All of these reform policies have received positive appreciation from a number of world rating agencies. In February 2017, the rating agency Moody's Investors Service raised Indonesia's rating outlook from stable to positive.
Even so, this April the rating agency S & P Ratings reportedly will provide investment-grade ratings (investment grade) to Indonesia.
This is expected to encourage capital inflows, especially to the stock market and become the fuel that will drive the increase in the CSPI.
Not to forget, the authorities in the macroprudential and macroprudential sectors (BI and OJK) are also expected to continue to produce credible, transparent and measurable policies.
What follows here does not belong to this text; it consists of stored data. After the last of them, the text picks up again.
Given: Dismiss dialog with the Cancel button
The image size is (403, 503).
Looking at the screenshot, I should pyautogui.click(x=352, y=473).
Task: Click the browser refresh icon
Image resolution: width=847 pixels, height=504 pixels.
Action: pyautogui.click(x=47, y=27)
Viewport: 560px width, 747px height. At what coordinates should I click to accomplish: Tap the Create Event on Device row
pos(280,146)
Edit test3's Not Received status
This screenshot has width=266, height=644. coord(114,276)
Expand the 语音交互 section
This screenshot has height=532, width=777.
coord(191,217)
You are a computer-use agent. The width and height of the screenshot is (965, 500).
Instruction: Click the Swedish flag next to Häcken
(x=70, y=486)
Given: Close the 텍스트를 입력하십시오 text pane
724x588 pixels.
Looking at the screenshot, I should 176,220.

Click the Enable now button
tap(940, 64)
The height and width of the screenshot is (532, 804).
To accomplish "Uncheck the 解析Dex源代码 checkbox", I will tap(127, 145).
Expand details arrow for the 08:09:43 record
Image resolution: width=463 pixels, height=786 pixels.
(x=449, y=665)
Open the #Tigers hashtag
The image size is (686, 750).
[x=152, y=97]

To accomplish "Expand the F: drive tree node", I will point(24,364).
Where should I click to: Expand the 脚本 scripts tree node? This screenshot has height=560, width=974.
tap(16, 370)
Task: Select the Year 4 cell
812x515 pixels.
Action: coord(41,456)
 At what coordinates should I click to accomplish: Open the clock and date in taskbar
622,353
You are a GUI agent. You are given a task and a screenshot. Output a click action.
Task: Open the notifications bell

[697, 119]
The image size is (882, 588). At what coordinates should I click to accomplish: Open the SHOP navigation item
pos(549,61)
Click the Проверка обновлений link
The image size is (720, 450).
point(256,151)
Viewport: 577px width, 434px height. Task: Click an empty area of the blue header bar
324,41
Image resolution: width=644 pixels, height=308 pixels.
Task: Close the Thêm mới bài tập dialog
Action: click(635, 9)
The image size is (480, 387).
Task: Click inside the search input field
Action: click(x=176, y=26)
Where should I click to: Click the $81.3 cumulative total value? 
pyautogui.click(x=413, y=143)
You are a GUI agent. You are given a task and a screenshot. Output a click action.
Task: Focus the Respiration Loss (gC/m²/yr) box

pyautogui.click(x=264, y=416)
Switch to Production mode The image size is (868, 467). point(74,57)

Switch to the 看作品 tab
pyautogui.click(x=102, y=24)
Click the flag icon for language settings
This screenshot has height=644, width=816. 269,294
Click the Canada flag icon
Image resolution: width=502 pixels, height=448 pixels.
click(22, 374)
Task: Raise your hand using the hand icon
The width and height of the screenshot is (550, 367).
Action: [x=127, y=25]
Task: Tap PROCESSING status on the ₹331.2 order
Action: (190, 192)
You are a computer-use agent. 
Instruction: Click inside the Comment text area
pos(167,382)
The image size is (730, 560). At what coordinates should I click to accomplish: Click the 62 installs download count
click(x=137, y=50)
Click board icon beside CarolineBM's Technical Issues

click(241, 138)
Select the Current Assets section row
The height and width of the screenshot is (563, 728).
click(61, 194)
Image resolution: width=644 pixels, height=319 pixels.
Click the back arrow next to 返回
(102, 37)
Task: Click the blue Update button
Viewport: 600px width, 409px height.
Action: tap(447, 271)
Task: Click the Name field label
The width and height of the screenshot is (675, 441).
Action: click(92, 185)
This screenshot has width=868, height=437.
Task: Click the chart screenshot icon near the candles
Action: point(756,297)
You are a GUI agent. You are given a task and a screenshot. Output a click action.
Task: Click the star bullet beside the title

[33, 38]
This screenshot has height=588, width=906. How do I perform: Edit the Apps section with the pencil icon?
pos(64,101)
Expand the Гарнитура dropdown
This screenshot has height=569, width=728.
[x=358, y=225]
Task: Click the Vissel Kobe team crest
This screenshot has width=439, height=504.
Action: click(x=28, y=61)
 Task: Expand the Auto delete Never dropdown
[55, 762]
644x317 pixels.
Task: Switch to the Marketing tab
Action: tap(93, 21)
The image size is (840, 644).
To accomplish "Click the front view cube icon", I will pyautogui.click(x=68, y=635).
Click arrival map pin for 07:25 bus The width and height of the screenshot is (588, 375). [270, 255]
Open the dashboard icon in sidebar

However, this policy will be able to impact on the maintained confidence and optimism of investors in the financial sector, especially the stock market.
Written by: Desmon Silitonga - Head of Investment of PT Capital Asset Management
"Of course, it's not easy to answer. However, the movement of the stock market is strongly influenced by many variables, such as the macroeconomic conditions that occur (external and internal), the performance of the issuer, the structure of the stock market itself, existing regulations, financial and non-financial performance of the company (issuer), political and security conditions , the depth of the stock market, to the investor structure and psychological investor. All of these variables will overlap, thus creating a 'battle' between the optimistic (bullish) camps and the pessimistic camps (bearish).”